__Quoted passage__:
X-Ray Emission: Earth, Moon, and Mars


We can identify the composition of the planet Moon or Mars by placing a radioactive source on the planet and measuring the energetic particles and X-rays emitted from the soil. The figure below is a schematic of the sensors used to analyze the lunar soil in 1967.

On the earth, we generate the energetic particles in analytical instruments such as the scanning electron microscope (called an electron microprobe) and measure the energies of the X-rays emitted from the sample.

The general concept is shown in Figure 1: electrons are knocked out of occupied levels by energetic X-rays, electrons, or ions (either protons - H+ - or alpha particles - He++), electrons make transitions from filled to empty states and emit an X-ray. The energy of the emitted characteristic X-ray identifies the atom.

Figure 1: Atom identification by ion-, electron-, and X-ray- induced X-ray emission.

X-ray Fluorescence (XRF)

This is equipment used in art museums, for example, to examine the materials composition of pigments in paintings. Identification of pigments can place the painting in an appropriate time frame. Figure 2 shows schematically the setup.

The incident X-rays must have an energy equal to or greater than the binding energy, EB, of the electrons in the occupied levels

EX-ray EB

The electron energy levels are grouped in bands with each band differing from each other by about a factor of ten. The inner-most with the highest binding energy is called the K-shell, the next level is the L-shell, then M-, and so forth.


Table 1. Binding energies and Kalpha X-ray energies in electron volts (eV)
(taken from Feldman and Mayer, Fundamentals of Surfaces and Thin Film Analysis)
Atomic Bin ding Energ ies (eV)
Element Number,Z K L3 M5 Kalpha
Aluminum, Al 13 1560 73 - 1490
Silicon, Si 14 1839 99 - 1740
Iron, Fe 26 7114 710 6 6400
Cobolt, Co 27 7709 779 3 6930
Silver, Ag 47 25,514 3351 367 22,110
Cadmium, Cd 48 26,711 3538 404 23,110
Gold, Au 79 80,725 11,919 2206 68,200
Mercury, Hg 80 83,103 12,284 2295 70,180


Table 1 lists the binding energies, EB, of the electron levels where EB is the energy required to remove an electron from an energy level and place it outside the atom. If you consider the energies for Fe, you find a factor of 10 difference between levels, for example EB(Kalpha) = 10 x EB (L3). There are many sublevels in electron energy levels (L1 to L3, M1 to M5, and so forth). Table 1 lists the outer ones because they are the levels predominantly involved with electron transitions.

The X-ray energies are given by the binding energy difference between the levels. For the 2 dominant lines

EX-ray(Kalpha) = EB(K) - EB(L3)

EX-ray(Lalpha) = EB(L3) - EB(M5)

The X-ray energies for the Kalpha X-rays given in Table 1 agree with predictions from energy differences; for example, Ag (Silver)

EX-ray(Kalpha) = 25,514 - 3351 = 22143

Electron Microprobe (e-probe)

The differences between the electron microprobe and X-ray fluorescence (XRF) are seen in Figure 3. In XRF the incident X-rays travel in air with a beam several millimeters in diameter. Absorption in air by X-rays is minimal and the arriving X-rays have their full energy. Electrons, on the other hand, lose energy and are scattered by air and so electron microprobe measurements are carried out in vacuum. This means the samples must be small enough to fit in the analysis chamber and also non-degradable in vacuum. Surprisingly, many insects and organic samples can withstand vacuum conditionis although they require coating of a conductive film such as carbon or gold to prevent voltage build-up by the charges in the electron beam. The electron beam, however, can be focused to provide a micron-sized beam which can be positioned on the sample.

__Raw data__:
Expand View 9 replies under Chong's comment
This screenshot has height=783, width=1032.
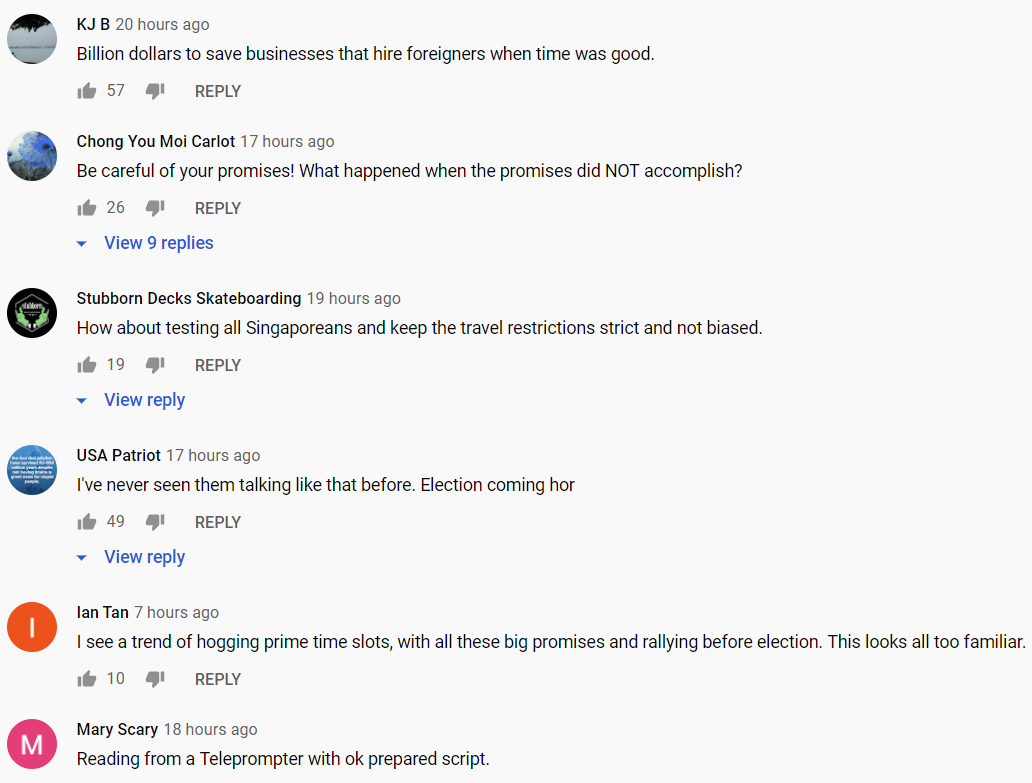(x=145, y=243)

__Set task 1__:
Do these statements agree with the X-ray emission text? Answer yes or no for each and quote the words of the text that decide it.
(a) In X-ray fluorescence, the incident X-rays lose little energy as they travel through air.
(b) Electron microprobe measurements are made in air.
(c) The K-shell is the innermost level and has the highest binding energy.
__Set task 2__: Can you resume the X-ray emission text after its last sentence?

__Written reply 1__:
(a) Yes: "Absorption in air by X-rays is minimal and the arriving X-rays have their full energy."
(b) No: "electron microprobe measurements are carried out in vacuum."
(c) Yes: "The inner-most with the highest binding energy is called the K-shell"

__Written reply 2__:
Figure 3

In both XRF and electron beam the X-rays emitted by the sample have characteristic energies which identify the atom. The relative intensity (or yield) of thie detected characteristic X-rays from different atomic elements is used to determine the chemical composition (the ratio of elements) of the sample.


Particle-induced X-ray Emission (PIXE)

Several million electron-volt (MeV) protons (singley-charged hydrogen ions) or alpha particles (doubly-charged helium ions which contain two protons and two neutrons) produced by ion accelerators are used to generate X-rays for materials analysis by particle-induced X-ray emission (PIXE). There are hundreds of these accelerators in the U.S. and world-wide located in universities and commercial laboratories. These accelerators produce a highly controlled beam of charged particles so that a known number of particles of known energy can be delivered to the sample. The analyses can be carried out in vacuum or in air. For in-air analysis the ion beam, usually protons, passes through a thin membrane into air and onto the sample. Million electron-volt protons can pass through the thin membrane and several centimeters of air without substantial energy loss.

The technique of measurement in air where the energetic ions are taken from the vacuum in the ion accelerator beam into air is referred to as external beam line measurements. Figure 4 shows the experimental set-up which is used for large or vacuum-incompatible objects.


Figure 4. Schematic of the set-up for an external proton beam used in particle-induced X-ray emission (PIXE).

Sample Analysis: Elements and Composition

Electrons, ions, and X-rays are used to knock electrons out of occupied energy levels and to produce emission of characteristic X-rays. The energies of these identify the elements. The K. L, and M X-rays are a fingerprint of the element. Figure 5 is an X-ray energy versus yield (number of detected X-rays) for an external proton beam PIXE analysis of a rock sample from Bisbee, Arizona. The X-ray identification is given of all the major peaks for elements from sulfur to iron. The a notation Ka and La refers to "alpha", the primary transitions, and b refers to "beta", a less intense line than "alpha". The Ar peaks occurs because the protons travel in air and cause X-ray emission from argon, the major impurity in air.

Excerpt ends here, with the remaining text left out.